Rotator cuff repairs, labral repairs, acromioplasties, and shoulder replacement surgeries are performed on countless patients every day in the United States. Although rehabilitative protocols differ depending on the surgery, there is one common complaint shoulder patients have regardless of the type of surgery. Most patients are not equipped to deal with the pain associated with sleeping. The following is a list of ideas that our patients have compiled over the years that have helped to get them “over the hump” in terms of getting a good night’s rest.
1. You may initially find it easier to sleep in a reclined position rather than lying flat on your back. There are two ways to do this. You can either bolster yourself from behind with pillows, or more preferably, sleep in a reclining “Lazy Boy” type of chair. It is also worth noting that as your sleeping comfort improves, it is worth slowly lowering your body down over time until you are back to a horizontal position. Many patients will have to sleep in a semi-reclined position for up to six weeks or longer following surgery. It is worth your while to plan ahead of time and borrow a recliner if you know that you will be having shoulder surgery.
2. Pharmaceuticals can be extremely helpful after shoulder surgery. What some patients do not realize is that different people react in different ways to different medications. If you are not getting any sleep secondary to pain with your current medication, ask your doctor if there are other options.
3. Many healthcare practitioners who deal with post-surgical shoulder rehab agree that placing a single pillow under the elbow and hand places the shoulder in a position that allows maximal blood flow to the rotator cuff tendons during sleep.
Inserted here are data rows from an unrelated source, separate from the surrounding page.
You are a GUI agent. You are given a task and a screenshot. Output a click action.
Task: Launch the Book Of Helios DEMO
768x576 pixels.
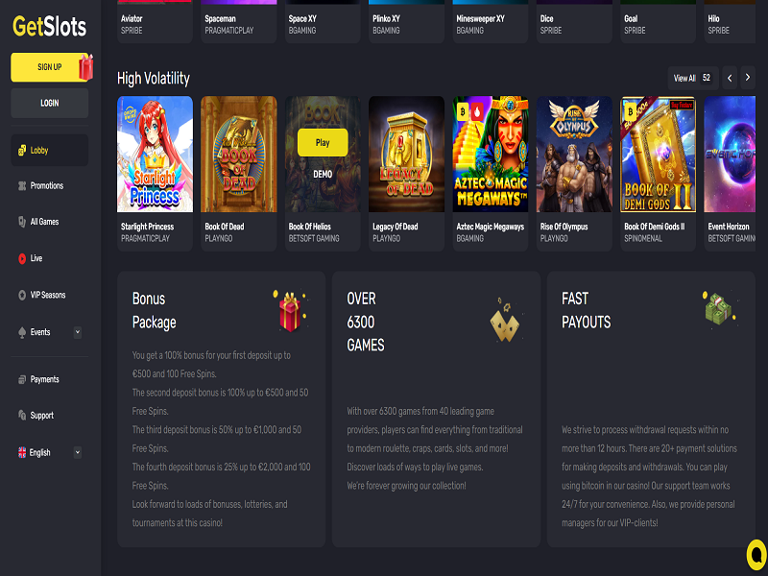(x=323, y=175)
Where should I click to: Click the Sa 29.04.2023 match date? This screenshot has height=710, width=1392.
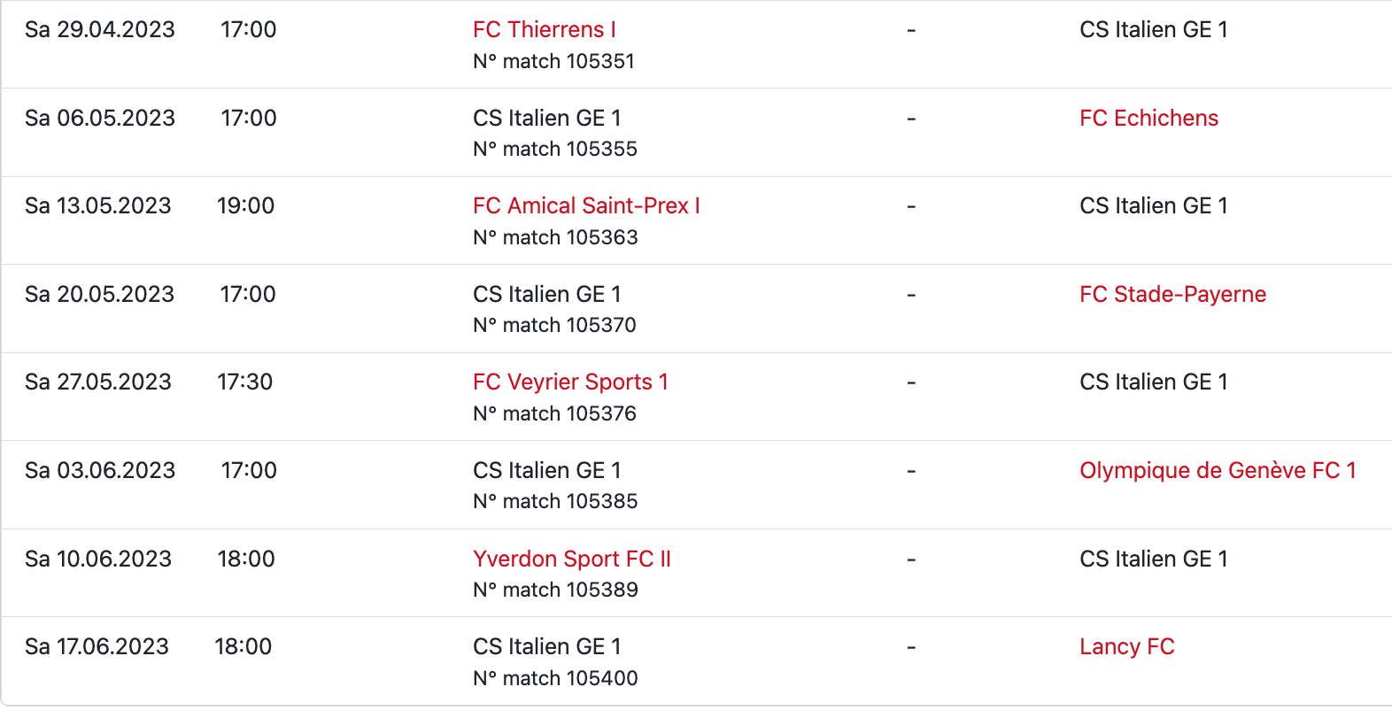[100, 30]
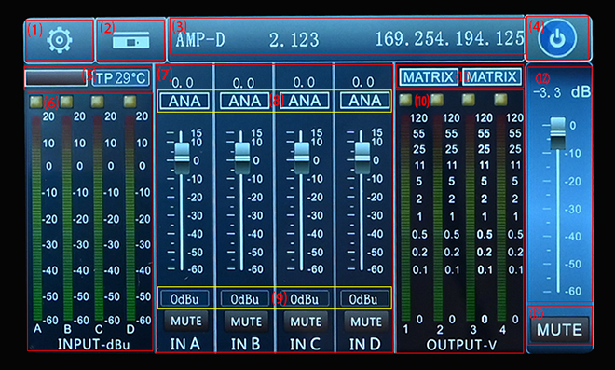The width and height of the screenshot is (615, 370).
Task: Click the TP 29°C temperature display
Action: coord(121,78)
The picture above shows such a position. It is even possible to do this while you are wearing your physician-prescribed shoulder sling.
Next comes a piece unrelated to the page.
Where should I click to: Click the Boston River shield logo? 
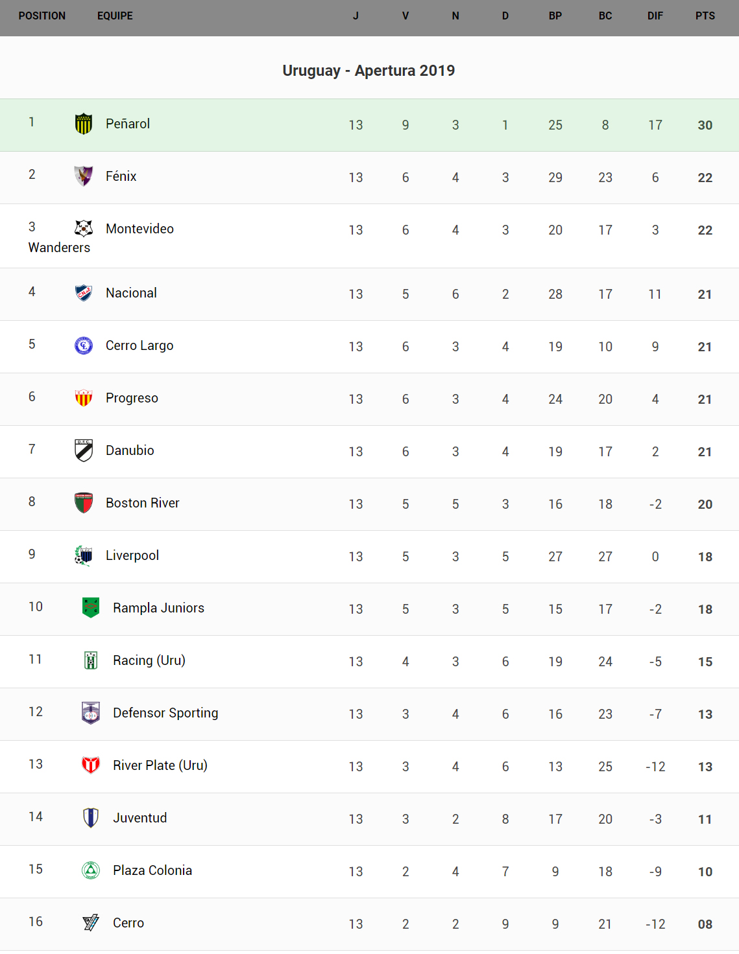(84, 503)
4. Ask your doctor if it is acceptable to spend some time out of your shoulder sling every day. Shoulder slings are a necessary evil: they do indeed protect the shoulder from trauma while the patient is walking and performing daily tasks. The downside of the shoulder sling, however, is that it places the shoulder in an undesirable forward position that does not help with restoring normal mechanics. The longer a shoulder is kept forward in a sling, the harder it is to get the shoulder to rest in a normal position. This is yet another example of “form following function.” As soon as your doctor allows you to stop using your shoulder sling, burn it.